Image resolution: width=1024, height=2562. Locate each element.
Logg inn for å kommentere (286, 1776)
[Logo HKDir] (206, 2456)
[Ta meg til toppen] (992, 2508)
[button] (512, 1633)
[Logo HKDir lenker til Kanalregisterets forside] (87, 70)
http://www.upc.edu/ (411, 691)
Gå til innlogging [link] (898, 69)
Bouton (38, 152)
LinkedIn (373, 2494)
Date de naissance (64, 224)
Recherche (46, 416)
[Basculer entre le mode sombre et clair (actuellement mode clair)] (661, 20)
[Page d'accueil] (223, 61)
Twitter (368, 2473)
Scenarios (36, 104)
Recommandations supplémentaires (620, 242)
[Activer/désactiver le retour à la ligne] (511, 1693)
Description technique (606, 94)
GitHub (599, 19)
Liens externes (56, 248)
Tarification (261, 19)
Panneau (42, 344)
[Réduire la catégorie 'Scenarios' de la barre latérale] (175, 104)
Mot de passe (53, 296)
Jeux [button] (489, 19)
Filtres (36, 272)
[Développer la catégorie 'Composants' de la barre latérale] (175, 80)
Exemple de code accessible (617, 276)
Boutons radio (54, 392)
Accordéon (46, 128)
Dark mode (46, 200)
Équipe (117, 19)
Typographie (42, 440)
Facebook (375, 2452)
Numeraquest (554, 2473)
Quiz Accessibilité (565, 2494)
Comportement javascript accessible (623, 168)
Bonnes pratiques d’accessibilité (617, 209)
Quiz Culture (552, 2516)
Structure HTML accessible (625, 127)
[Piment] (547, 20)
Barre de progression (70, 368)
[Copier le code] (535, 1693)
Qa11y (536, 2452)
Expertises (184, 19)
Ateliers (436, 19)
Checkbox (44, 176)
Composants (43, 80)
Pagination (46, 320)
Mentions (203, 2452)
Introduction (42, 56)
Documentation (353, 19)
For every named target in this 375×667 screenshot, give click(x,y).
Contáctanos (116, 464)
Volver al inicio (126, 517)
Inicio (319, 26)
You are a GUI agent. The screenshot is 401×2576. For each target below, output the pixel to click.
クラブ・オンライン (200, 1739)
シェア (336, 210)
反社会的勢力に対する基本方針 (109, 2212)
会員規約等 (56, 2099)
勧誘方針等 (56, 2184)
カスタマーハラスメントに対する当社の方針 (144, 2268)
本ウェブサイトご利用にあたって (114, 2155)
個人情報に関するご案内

WORK INSTRUCTIONS
Without any alteration, repeat each entry shown above.

RESPONSE AREA
Image resolution: width=1024, height=2562. Locate each element.
Logg inn for å kommentere (286, 1776)
[Logo HKDir] (206, 2456)
[Ta meg til toppen] (992, 2508)
[button] (512, 1633)
[Logo HKDir lenker til Kanalregisterets forside] (87, 70)
http://www.upc.edu/ (411, 691)
Gå til innlogging [link] (898, 69)
Bouton (38, 152)
LinkedIn (373, 2494)
Date de naissance (64, 224)
Recherche (46, 416)
[Basculer entre le mode sombre et clair (actuellement mode clair)] (661, 20)
[Page d'accueil] (223, 61)
Twitter (368, 2473)
Scenarios (36, 104)
Recommandations supplémentaires (620, 242)
[Activer/désactiver le retour à la ligne] (511, 1693)
Description technique (606, 94)
GitHub (599, 19)
Liens externes (56, 248)
Tarification (261, 19)
Panneau (42, 344)
[Réduire la catégorie 'Scenarios' de la barre latérale] (175, 104)
Mot de passe (53, 296)
Jeux [button] (489, 19)
Filtres (36, 272)
[Développer la catégorie 'Composants' de la barre latérale] (175, 80)
Exemple de code accessible (617, 276)
Boutons radio (54, 392)
Accordéon (46, 128)
Dark mode (46, 200)
Équipe (117, 19)
Typographie (42, 440)
Facebook (375, 2452)
Numeraquest (554, 2473)
Quiz Accessibilité (565, 2494)
Comportement javascript accessible (623, 168)
Bonnes pratiques d’accessibilité (617, 209)
Quiz Culture (552, 2516)
Structure HTML accessible (625, 127)
[Piment] (547, 20)
Barre de progression (70, 368)
[Copier le code] (535, 1693)
Qa11y (536, 2452)
Expertises (184, 19)
Ateliers (436, 19)
Checkbox (44, 176)
Composants (43, 80)
Pagination (46, 320)
Mentions (203, 2452)
Introduction (42, 56)
Documentation (353, 19)
For every named target in this 375×667 screenshot, give click(x,y).
Contáctanos (116, 464)
Volver al inicio (126, 517)
Inicio (319, 26)
You are a GUI agent. The screenshot is 401×2576. For each target below, output the pixel to click.
クラブ・オンライン (200, 1739)
シェア (336, 210)
反社会的勢力に対する基本方針 (109, 2212)
会員規約等 (56, 2099)
勧誘方針等 (56, 2184)
カスタマーハラスメントに対する当社の方針 (144, 2268)
本ウェブサイトご利用にあたって (114, 2155)
個人情報に関するご案内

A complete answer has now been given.